- Church: St Augustine's Abbey
- Appointed: 1163
- Term ended: 1173
- Predecessor: Silvester
- Successor: Roger

Personal details
- Died: 18 March

= Clarembald (abbot) =

Clarembald was a medieval Benedictine monk and abbot-elect of St Augustine's Abbey in Canterbury, Kent.

Clarembald was a native of Normandy before he became prior of the Cluniac house Montacute Priory in 1155. Around 1158 he became prior of Thetford Priory, which he held until 1163.

Clarembald was appointed to St Augustine's in 1163, at the command of King Henry II of England. After his appointment, he refused to make a profession of obedience to Thomas Becket, the Archbishop of Canterbury, claiming that the abbey was exempt from oversight by the archbishop and that swearing obedience would compromise the abbey's independence. Pope Alexander III ordered Clarembald to swear to obey Becket on 10 July 1165, but offered two small concessions – one that the form should be in the same form that previous abbots had sworn and secondly that the oath would not preclude further legal actions on whether the profession was required. Clarembald, who was supported in his defiance of the archbishop by the king, continued to refuse to swear to obey Becket and was never consecrated as abbot.

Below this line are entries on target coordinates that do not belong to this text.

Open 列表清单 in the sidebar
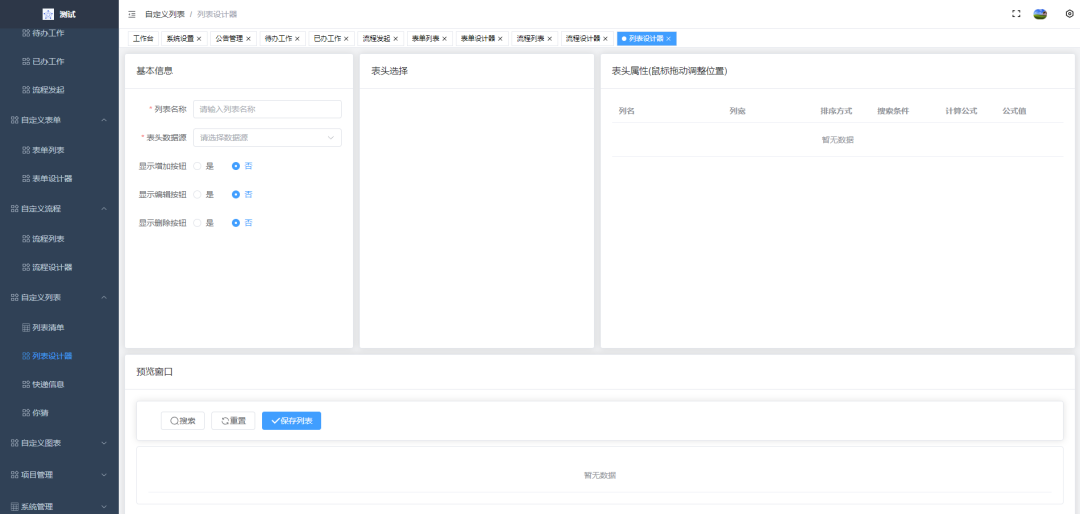This screenshot has width=1080, height=514. click(48, 327)
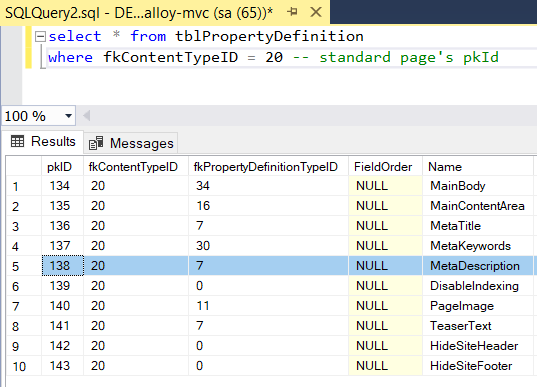The height and width of the screenshot is (387, 537).
Task: Switch to the Messages tab
Action: pyautogui.click(x=131, y=143)
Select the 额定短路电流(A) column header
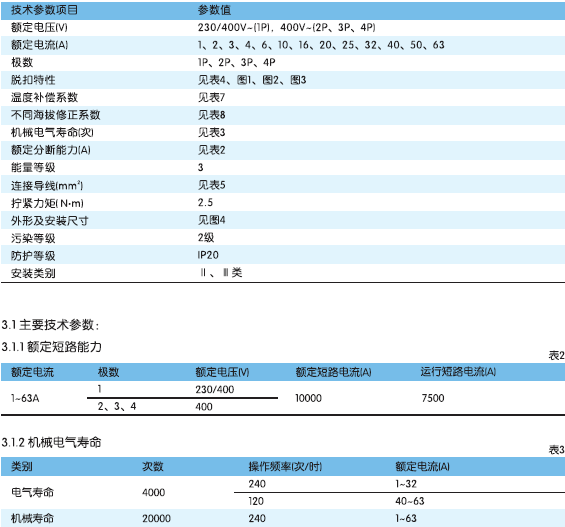Image resolution: width=565 pixels, height=527 pixels. point(333,372)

He remained as abbot-elect for his entire time in office.

In late 1167 Clarembald was a member of a royal deputation to the papacy, along with Reginald fitzJocelin, Simon de Prisun, and Henry of Northampton. The envoys were part of diplomatic efforts on behalf of the king as part of the Becket controversy between the king and Becket.

In 1168 the monks of St Augustine's complained to the papacy that Clarembald was allowing infants and small children to become monks of their abbey. (Note: The monks actual complaint was, in the words of David Knowles, "that infants recently at nurse" had been "clothed with the habit".) The monks were given a papal ruling that stated no one should be allowed to become a monk younger than age 15. The next year Clarembald was the sole supporter of a royal effort to remove England from papal and archiepiscopal authority. Clarembald was appointed to conduct the sheriff's inquest of 1170 in Kent and other southern counties.

On 29 December 1170, Clarembald was host to the four knights, Reginald fitzUrse, Hugh de Morville, William de Tracy, and Richard le Breton, who were on their way to confront Becket. The knights asked Clarembald's advice, and the abbot-elect sent a knight of the abbey, Simon de Criol, along with the other four to confront the archbishop, which led to the murder of the archbishop later that day.

The monks of St Augustine's had long complained that their abbot was incompetent, stole revenues meant for the monks, sold property belonging to the abbey for his own use, and accepted bribes. The dispute between Becket and the king appears to have delayed the papacy noticing the dire straits the abbey had fallen into, but after Becket's death in 1173 the situation finally resulted in papal action. Clarembald was deposed from his abbacy in 1173, by a papal commission composed of Bartholomew Iscanus the Bishop of Exeter, Roger the Bishop of Worcester, and the abbot of Faversham. (Note: The abbot of Faversham was also named Clarembald.) The judgement of deposition was seen by the judges as not just a punishment for Clarembald's offences against his monks, but also as a punishment for his involvement in the murder of Becket. (Note: The judges granted absolution to those monks who were forced by Clarembald to be involved in events around Becket's murder.) Clarembald had fled the abbey before the commission arrived, and his later career is unknown. Clarembald probably died on 18 March, when his obituary was remembered at St. Augustine's, but the year is not known.

The historian David Knowles called Clarembald a "worthless monk from overseas". Clarembald's contemporary, John of Salisbury, called him "God's rejected".